Campo dei Fiori è una biografia: la biografia di una statua. Ma è anche un libro sull’Italia, sulle tante debolezze del fronte laico e sulla ostinata chiusura a ogni idea di modernità presente nella Chiesa cattolica di allora. È l’avvincente ricostruzione di una lotta politica che ebbe numerosi protagonisti: il movimento studentesco romano, Francesco Crispi e la massoneria, Ettore Ferrari e Giovanni Bovio, papa Leone XIII e i gesuiti della «Civiltà Cattolica», Francesco De Sanctis, Antonio Labriola, Giuseppe Garibaldi. E anche un certo Armand Lévy, di professione rivoluzionario, ex comunardo, esule, ebreo e socialista, sconosciuto ai piú, ma che svolse un ruolo decisivo nella fase preparatoria del monumento. Si trattò di una vera e propria battaglia laica e anticlericale: una delle poche combattute nel nostro Paese e che è giusto non dimenticare. Non tanto per celebrarla quanto per conoscerla, anzi forse è meglio dire per decifrarla: attraverso la comprensione di uno scontro che fu violentissimo e dei tentativi compiuti per disinnescarlo, come delle alleanze e degli opportunismi che di volta in volta furono messi in campo per vincere la partita o per rinviarla per sempre.

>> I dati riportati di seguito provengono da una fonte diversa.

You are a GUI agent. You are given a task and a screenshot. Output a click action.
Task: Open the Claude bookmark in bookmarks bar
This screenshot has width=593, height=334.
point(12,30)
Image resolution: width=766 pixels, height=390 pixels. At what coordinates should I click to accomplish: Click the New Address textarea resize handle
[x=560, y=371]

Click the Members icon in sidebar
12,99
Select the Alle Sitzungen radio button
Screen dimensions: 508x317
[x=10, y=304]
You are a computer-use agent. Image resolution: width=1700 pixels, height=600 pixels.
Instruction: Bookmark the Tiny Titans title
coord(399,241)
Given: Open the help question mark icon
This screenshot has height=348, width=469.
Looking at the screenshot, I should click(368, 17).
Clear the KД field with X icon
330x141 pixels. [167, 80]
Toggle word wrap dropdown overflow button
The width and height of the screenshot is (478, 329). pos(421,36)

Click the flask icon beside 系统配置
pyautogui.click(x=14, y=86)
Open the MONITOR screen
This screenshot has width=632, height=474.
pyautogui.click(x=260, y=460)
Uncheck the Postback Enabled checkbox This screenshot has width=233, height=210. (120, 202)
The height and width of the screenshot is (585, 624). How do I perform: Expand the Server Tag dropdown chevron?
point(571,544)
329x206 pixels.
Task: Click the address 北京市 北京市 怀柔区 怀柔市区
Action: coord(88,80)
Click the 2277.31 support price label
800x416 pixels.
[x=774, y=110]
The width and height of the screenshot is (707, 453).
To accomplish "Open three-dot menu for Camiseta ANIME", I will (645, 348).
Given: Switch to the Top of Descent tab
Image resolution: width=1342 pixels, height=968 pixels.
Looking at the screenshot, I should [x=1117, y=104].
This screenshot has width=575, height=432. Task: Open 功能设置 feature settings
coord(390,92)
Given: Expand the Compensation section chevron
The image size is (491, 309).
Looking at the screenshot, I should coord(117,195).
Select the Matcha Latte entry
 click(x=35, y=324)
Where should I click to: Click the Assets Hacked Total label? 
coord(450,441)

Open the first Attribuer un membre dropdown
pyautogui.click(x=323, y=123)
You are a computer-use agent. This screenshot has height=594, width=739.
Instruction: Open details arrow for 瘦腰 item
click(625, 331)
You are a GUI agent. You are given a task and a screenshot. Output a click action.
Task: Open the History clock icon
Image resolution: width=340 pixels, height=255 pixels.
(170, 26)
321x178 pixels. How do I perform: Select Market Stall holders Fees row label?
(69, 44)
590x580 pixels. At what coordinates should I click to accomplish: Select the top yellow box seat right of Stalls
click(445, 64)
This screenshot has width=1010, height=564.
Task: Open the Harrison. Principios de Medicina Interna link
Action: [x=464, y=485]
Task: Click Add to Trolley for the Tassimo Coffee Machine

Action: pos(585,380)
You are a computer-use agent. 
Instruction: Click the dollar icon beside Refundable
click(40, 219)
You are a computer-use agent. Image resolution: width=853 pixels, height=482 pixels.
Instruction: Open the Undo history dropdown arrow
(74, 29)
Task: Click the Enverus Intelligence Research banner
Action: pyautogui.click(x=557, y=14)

P. Delpiano, Liberi di scrivere. La battaglia per la stampa nell’età dei Lumi – Laterza, Roma-Bari 2015, pp. 208, euro 22,00
Nell’età dei Lumi fece la sua comparsa sulla scena europea un nuovo attore: il philosophe, che rivendicava apertamente, tra le altre, la libertà di esprimersi a livello pubblico attraverso la parola scritta. Concentrandosi in particolare su Francia e Italia, Patrizia Delpiano esplora il processo che tra la fine del Seicento e la fine del Settecento condusse alla teorizzazione e alla messa in pratica della libertà di stampa. È una storia segnata da ostacoli istituzionali come la censura ecclesiastica e statale e da altri, non meno coercitivi, posti dalla coscienza degli autori stessi. Tra l’etica del silenzio e la libertà di scrivere si apriva infatti il vasto campo dell’autocensura: un universo del non scritto sinora largamente inesplorato, che segnò a lungo la vicenda degli intellettuali europei.